I glanced toward the man standing beside us. He was a stranger to me, but he didn’t deserve to be here any more than the Ikedas did. I set my sword against his bonds as well.

  The young woman’s legs buckled. She fell to her hands and knees. Coughing and gagging, she dribbled spit on the floor. The kami knelt beside her, smoothing his fingers over her brow, and her sputtering subsided.

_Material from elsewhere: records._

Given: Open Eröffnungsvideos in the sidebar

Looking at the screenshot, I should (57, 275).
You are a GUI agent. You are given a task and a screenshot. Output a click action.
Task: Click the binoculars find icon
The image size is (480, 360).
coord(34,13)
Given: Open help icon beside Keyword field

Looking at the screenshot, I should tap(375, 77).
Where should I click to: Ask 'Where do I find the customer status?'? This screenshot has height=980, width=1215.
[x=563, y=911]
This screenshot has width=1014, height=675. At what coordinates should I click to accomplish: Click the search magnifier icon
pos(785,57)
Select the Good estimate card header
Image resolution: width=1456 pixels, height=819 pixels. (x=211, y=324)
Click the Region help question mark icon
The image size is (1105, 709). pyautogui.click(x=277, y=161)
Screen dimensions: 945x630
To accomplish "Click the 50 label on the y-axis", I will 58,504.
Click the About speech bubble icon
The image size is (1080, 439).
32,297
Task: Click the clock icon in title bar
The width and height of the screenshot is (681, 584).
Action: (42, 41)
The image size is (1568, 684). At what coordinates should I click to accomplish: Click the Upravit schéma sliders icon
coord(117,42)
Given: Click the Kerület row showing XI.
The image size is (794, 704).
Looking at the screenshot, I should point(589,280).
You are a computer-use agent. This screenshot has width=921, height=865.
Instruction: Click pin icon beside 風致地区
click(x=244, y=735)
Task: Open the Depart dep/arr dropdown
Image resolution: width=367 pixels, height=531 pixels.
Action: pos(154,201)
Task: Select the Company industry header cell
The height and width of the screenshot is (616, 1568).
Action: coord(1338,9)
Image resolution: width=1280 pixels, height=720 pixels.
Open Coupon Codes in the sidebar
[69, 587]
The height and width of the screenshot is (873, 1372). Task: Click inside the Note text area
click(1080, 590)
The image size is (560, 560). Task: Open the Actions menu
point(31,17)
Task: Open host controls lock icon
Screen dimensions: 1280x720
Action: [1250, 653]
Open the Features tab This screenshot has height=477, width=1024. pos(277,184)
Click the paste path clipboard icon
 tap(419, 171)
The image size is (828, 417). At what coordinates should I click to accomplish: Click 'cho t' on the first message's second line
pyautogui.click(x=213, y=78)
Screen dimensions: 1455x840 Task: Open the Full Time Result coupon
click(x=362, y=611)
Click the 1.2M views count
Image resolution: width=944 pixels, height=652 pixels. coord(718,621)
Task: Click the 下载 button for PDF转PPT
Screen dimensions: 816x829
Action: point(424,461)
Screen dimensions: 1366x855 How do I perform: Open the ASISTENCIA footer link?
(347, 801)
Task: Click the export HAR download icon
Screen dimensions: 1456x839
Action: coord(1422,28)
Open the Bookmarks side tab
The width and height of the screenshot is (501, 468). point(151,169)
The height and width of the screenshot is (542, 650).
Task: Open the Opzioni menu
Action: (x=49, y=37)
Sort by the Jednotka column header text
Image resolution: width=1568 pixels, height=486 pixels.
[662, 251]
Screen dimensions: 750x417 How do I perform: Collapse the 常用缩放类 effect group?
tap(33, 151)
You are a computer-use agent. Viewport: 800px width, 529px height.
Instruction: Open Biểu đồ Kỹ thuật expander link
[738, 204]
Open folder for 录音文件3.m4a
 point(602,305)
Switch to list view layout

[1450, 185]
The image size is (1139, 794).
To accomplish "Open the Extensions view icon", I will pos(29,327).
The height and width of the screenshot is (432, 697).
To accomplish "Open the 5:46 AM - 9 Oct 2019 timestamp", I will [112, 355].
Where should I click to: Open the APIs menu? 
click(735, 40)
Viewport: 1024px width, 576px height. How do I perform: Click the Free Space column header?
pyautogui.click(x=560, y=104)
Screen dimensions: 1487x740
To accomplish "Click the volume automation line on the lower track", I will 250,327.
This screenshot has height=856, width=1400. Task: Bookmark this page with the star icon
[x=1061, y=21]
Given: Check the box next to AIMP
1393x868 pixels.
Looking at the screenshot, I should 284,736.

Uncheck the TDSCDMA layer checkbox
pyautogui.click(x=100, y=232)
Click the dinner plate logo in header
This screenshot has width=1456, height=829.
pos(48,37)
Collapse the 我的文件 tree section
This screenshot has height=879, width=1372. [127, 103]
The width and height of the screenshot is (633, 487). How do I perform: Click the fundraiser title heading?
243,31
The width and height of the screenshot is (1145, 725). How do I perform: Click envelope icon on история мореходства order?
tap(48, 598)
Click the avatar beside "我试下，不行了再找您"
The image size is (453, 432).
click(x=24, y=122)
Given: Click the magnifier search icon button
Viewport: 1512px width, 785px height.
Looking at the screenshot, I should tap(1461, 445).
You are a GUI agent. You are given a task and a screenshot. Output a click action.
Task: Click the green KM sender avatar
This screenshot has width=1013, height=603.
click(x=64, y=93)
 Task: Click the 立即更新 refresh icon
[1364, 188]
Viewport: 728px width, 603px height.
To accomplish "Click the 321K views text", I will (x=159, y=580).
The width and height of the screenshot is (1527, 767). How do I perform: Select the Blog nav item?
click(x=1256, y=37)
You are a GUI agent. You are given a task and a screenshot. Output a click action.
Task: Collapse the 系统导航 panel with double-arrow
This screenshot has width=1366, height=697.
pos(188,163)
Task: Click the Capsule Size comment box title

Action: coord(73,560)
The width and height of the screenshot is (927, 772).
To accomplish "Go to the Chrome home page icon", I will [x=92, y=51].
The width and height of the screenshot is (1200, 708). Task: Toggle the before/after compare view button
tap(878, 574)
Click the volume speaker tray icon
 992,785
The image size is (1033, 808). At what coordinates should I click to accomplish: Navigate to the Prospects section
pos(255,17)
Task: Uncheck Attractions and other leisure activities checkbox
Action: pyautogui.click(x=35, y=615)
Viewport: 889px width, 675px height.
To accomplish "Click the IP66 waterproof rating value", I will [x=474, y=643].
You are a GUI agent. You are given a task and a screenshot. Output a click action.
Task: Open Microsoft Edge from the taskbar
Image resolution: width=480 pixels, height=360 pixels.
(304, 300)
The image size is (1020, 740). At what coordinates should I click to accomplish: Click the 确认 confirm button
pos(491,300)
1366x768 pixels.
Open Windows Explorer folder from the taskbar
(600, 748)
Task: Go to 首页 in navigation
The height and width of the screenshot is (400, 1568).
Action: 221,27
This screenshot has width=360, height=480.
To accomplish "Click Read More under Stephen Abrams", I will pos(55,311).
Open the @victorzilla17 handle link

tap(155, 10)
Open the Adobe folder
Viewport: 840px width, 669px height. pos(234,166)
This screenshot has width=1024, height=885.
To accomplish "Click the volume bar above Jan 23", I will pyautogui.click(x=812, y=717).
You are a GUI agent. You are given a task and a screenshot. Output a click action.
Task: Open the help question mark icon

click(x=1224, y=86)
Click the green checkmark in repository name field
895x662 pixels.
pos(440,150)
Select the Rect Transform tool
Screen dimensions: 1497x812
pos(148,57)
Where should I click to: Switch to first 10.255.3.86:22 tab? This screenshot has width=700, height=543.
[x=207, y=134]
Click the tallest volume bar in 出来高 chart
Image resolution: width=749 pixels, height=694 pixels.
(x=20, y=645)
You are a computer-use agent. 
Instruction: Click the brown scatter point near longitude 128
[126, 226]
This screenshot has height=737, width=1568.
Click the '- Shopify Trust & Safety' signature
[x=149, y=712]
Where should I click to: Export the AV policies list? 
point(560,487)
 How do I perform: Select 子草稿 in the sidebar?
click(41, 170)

  The old man shuddered with the breaking of the rope. As I jammed my sword back into its sheath and palmed several ofuda from my pocket, the woman by the platform swayed to her feet. She looked down at her hands, flipping them over before touching her cheeks, her collarbone, her belly. An awed light filled her face.

  “Thank you so much, great one,” she said, bowing to Omori. Her voice had a distant quality, as if it came from another room.

  My gut twisted. The transfer had worked. The ghost, Inoue, had wrenched the young woman’s body away from its proper spirit.

  And any moment now, the others were going to stop staring at her and start deciding which human they’d take next.

  20

  “RUN!” I murmured with a brief jerk of the Ikedas’ hands toward the door. Then I was running—smacking an ofuda against the cheek of the ghostly man blocking our way, spinning to banish a second who turned at the sound of my feet. My pulse thumped in my ears. My parents rushed past me, the older man stumbling after them.

  “Straight through the chambers and then down the hall to the right,” I called to them. A third ghost leapt at me, and I caught him with another ofuda.

  Before any of the other spirits reached me, I bolted through the doorway. The others had already made it to the end of the next chamber. Our feet pounded across the woven tatami floors. I was suddenly glad the ghosts hadn’t bothered with the politeness of closing the sliding doors after they came into a room. We had a clear path all the way to the hall.

  A blur of ghostlight flickered around me, and cold fingers penetrated my skin. A faint warmth flowed from the amulet at my chest, deflecting them. The chill receded, but a ghost solidified beside me, her finger on the trigger of her gun. I tossed an ofuda into her face. Three more ghosts shifted into corporeal form between me and the other escapees, charging after them. I pushed my legs faster and threw myself at the ghosts with charms fanned in my hands. As their forms blinked away, I rolled across the floor and back onto my feet with an ease that surprised me.